Whenever a picture appears, leave it out while repeating all the other data exactly.

» Records
━━━━━━━━━━━━━━━━

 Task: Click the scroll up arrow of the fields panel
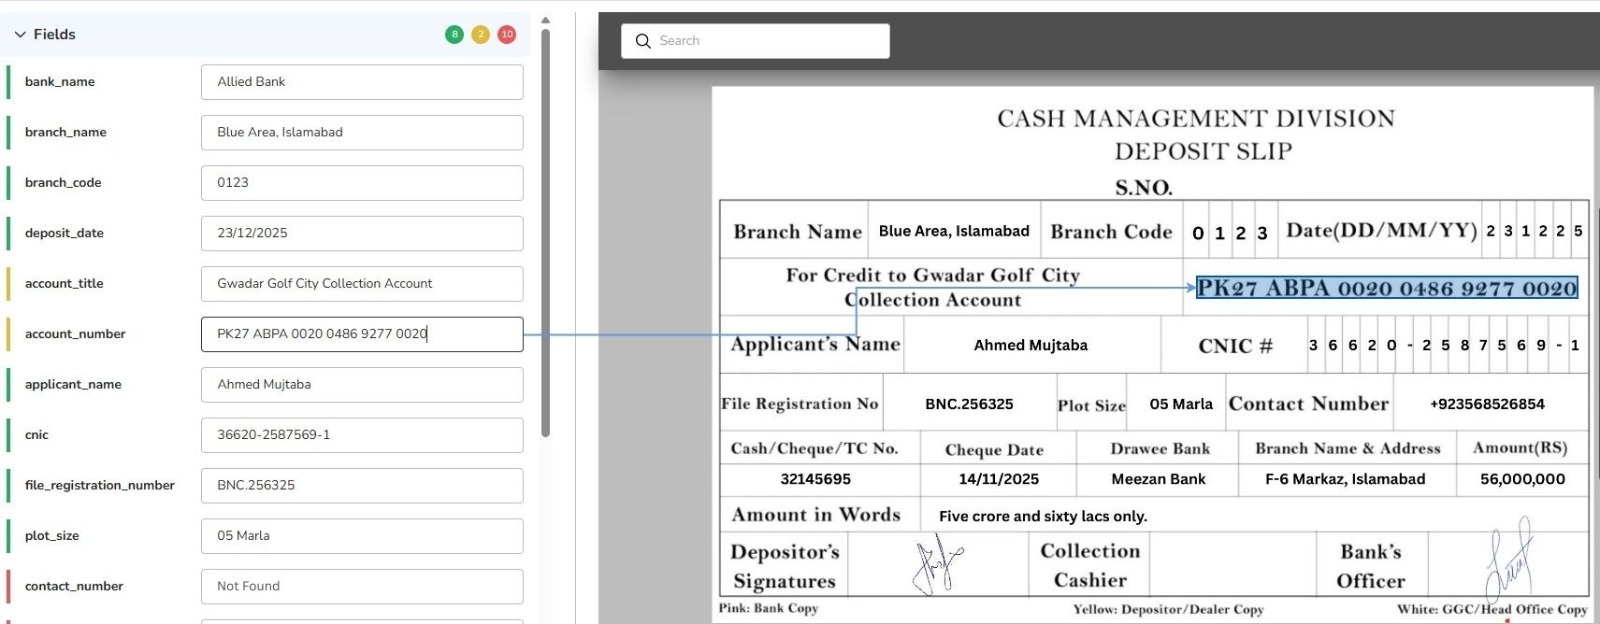[x=545, y=20]
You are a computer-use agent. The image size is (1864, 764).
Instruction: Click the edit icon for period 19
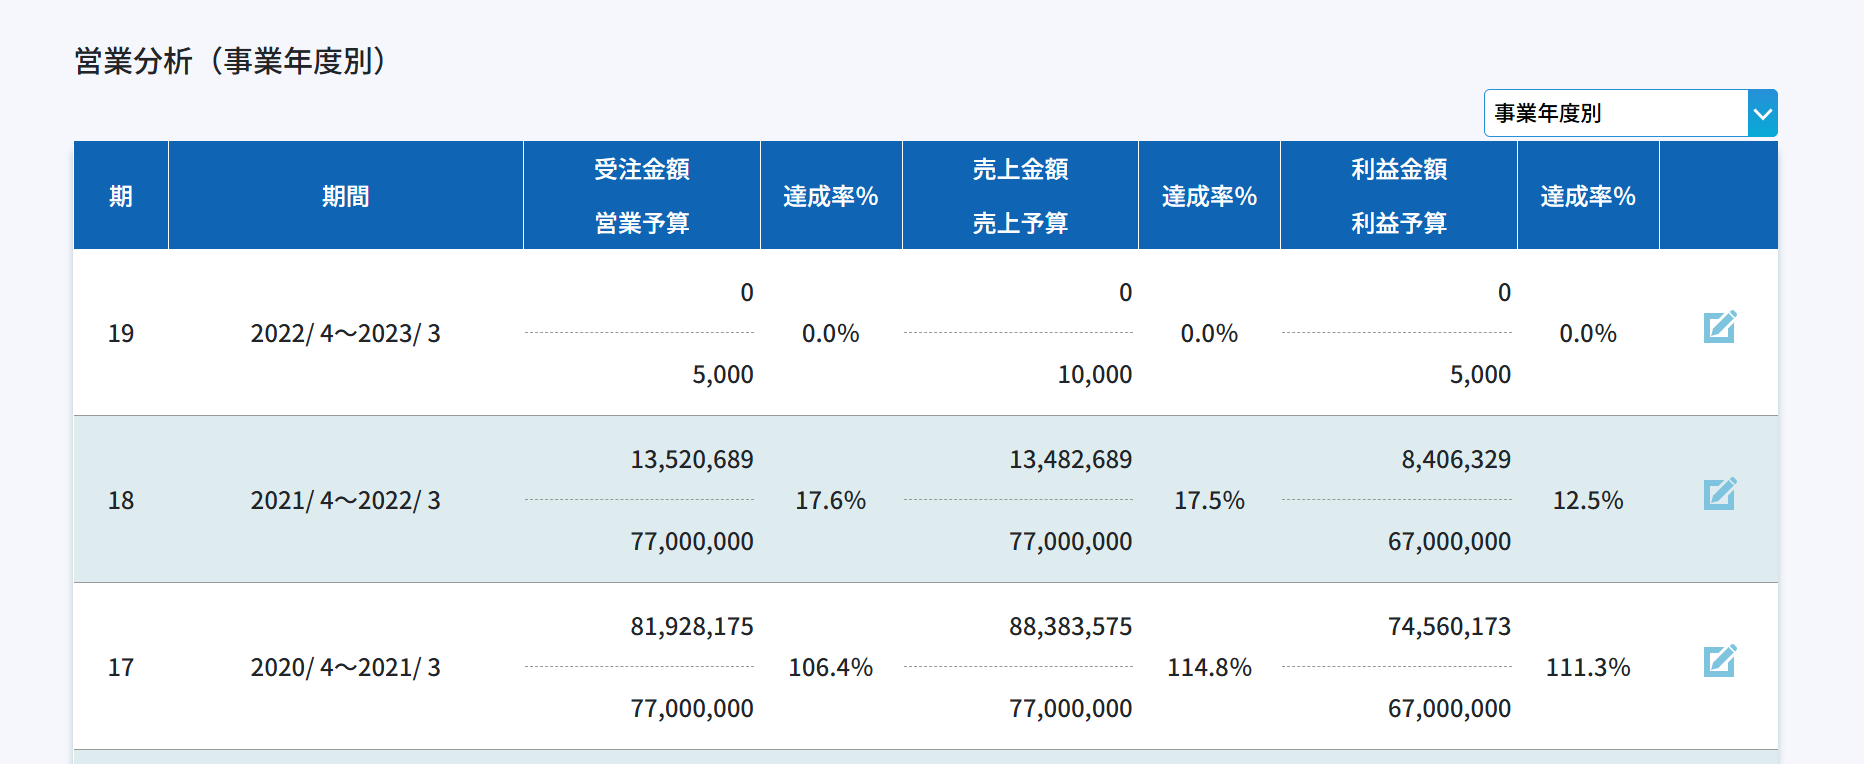(1719, 327)
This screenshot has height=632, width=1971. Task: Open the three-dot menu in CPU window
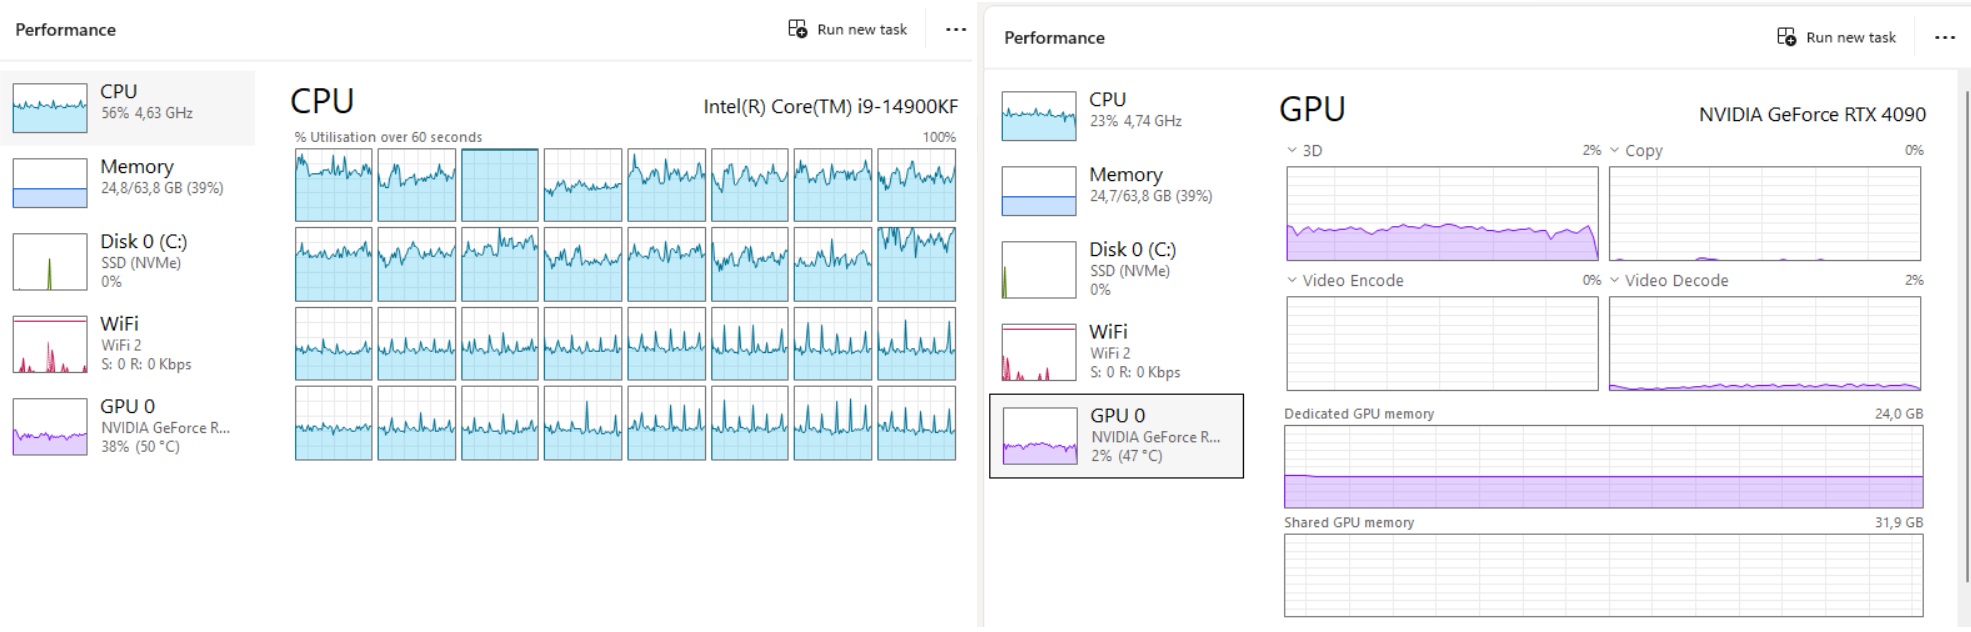click(x=956, y=29)
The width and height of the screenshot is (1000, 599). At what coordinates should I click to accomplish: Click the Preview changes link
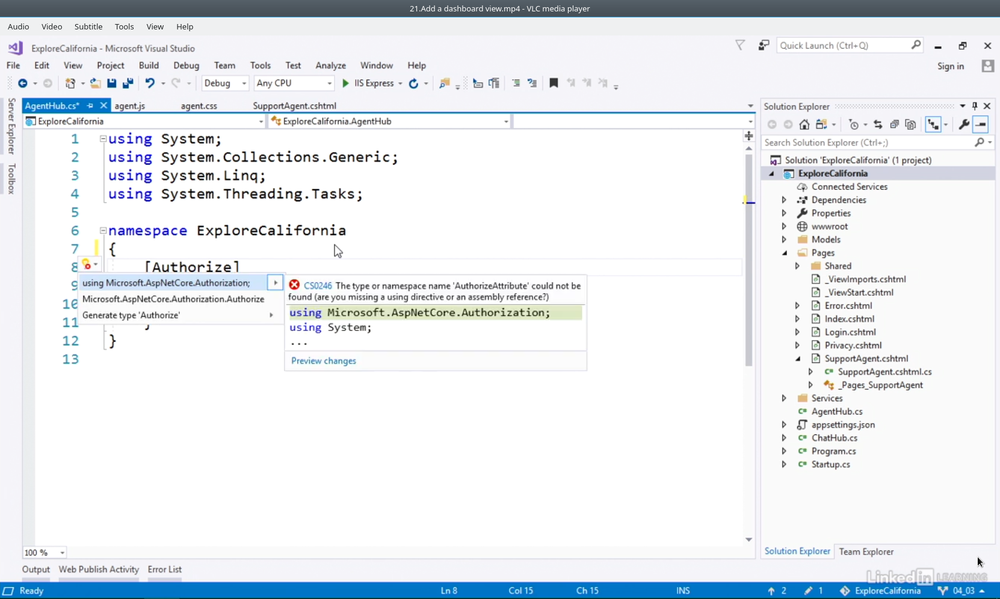tap(323, 361)
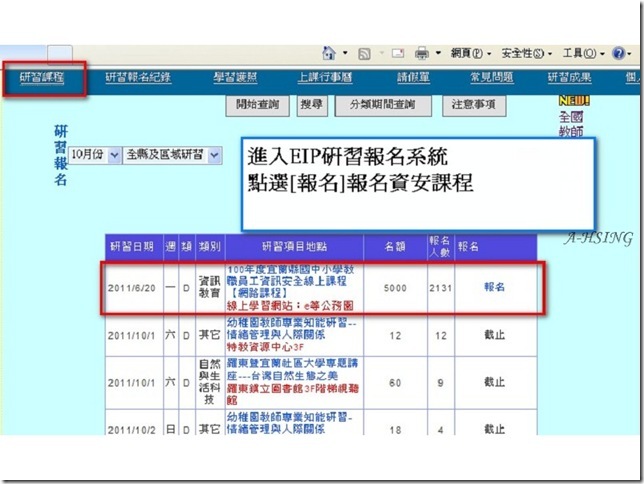Select the 研習課程 navigation tab
Viewport: 644px width, 484px height.
tap(42, 77)
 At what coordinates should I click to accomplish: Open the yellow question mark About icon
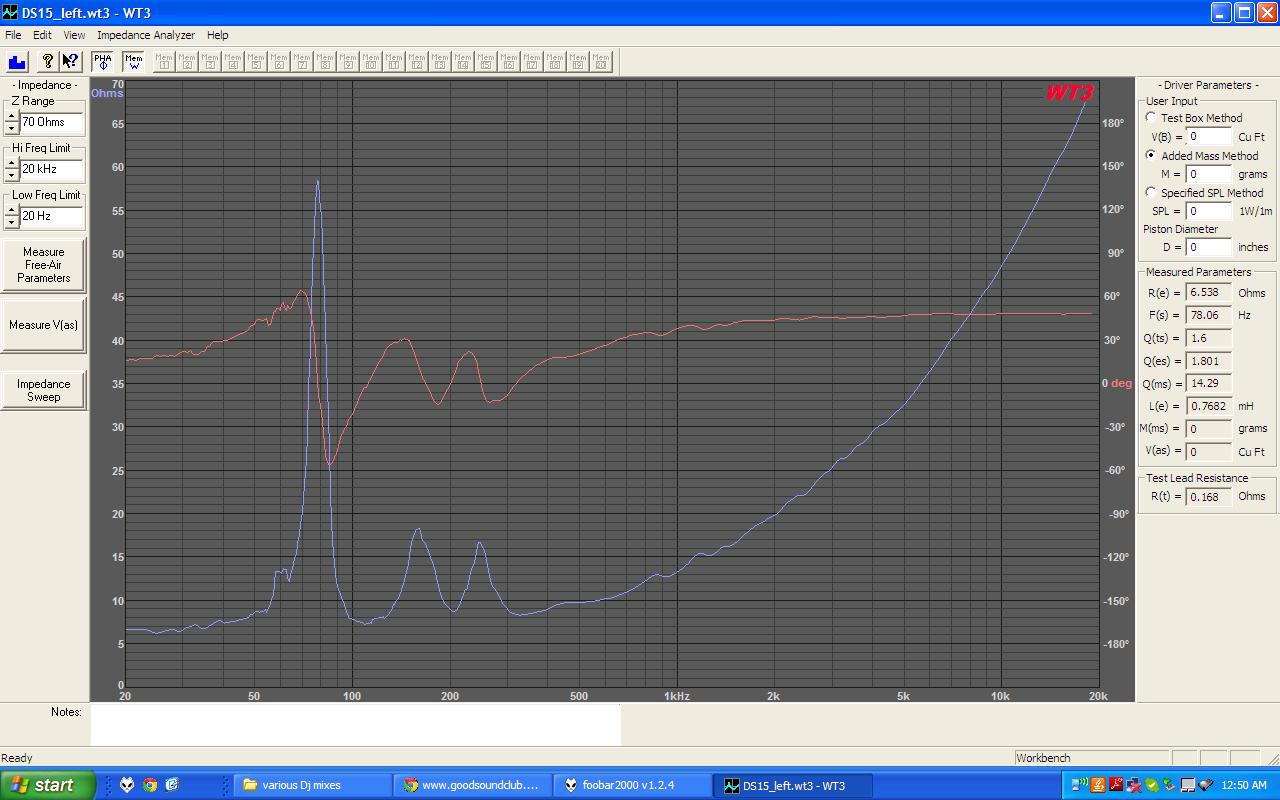click(x=47, y=61)
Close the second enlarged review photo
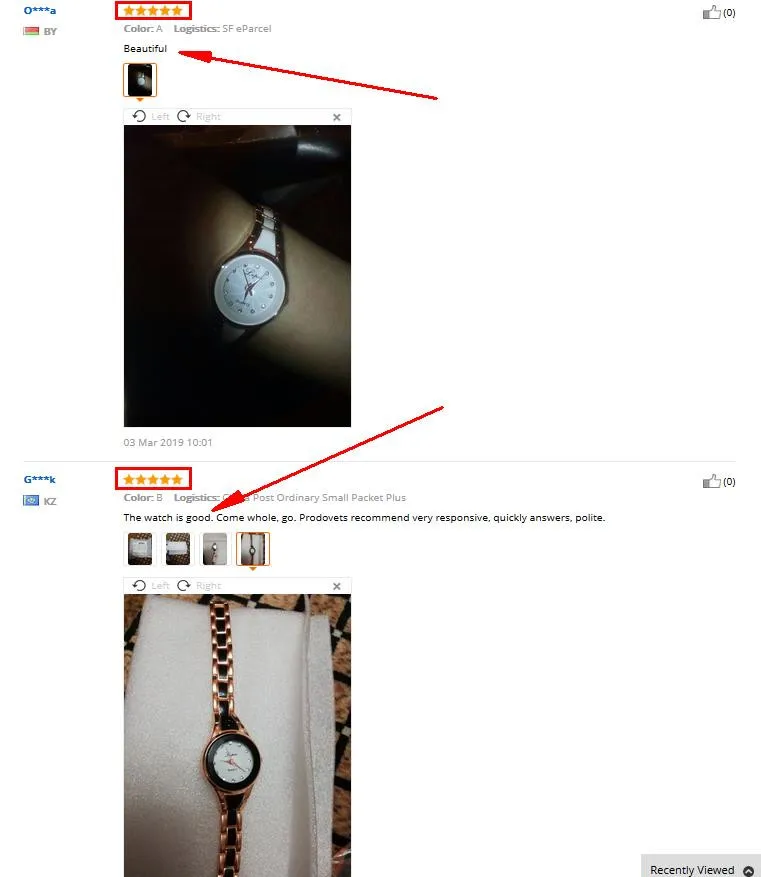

━━━━━━━━━━━━━━━━

» Solution to this task
 Task: Click the scroll up arrow of the fields panel
[x=545, y=20]
You are a computer-use agent. The image size is (1864, 764).
Instruction: Click the edit icon for period 19
(1719, 327)
This screenshot has height=632, width=1971. Task: Open the three-dot menu in CPU window
click(x=956, y=29)
The width and height of the screenshot is (1000, 599). At what coordinates should I click to accomplish: Click the Preview changes link
tap(323, 361)
Select the 研習課程 navigation tab
Viewport: 644px width, 484px height.
tap(42, 77)
 At what coordinates should I click to accomplish: Open the yellow question mark About icon
click(x=47, y=61)
Close the second enlarged review photo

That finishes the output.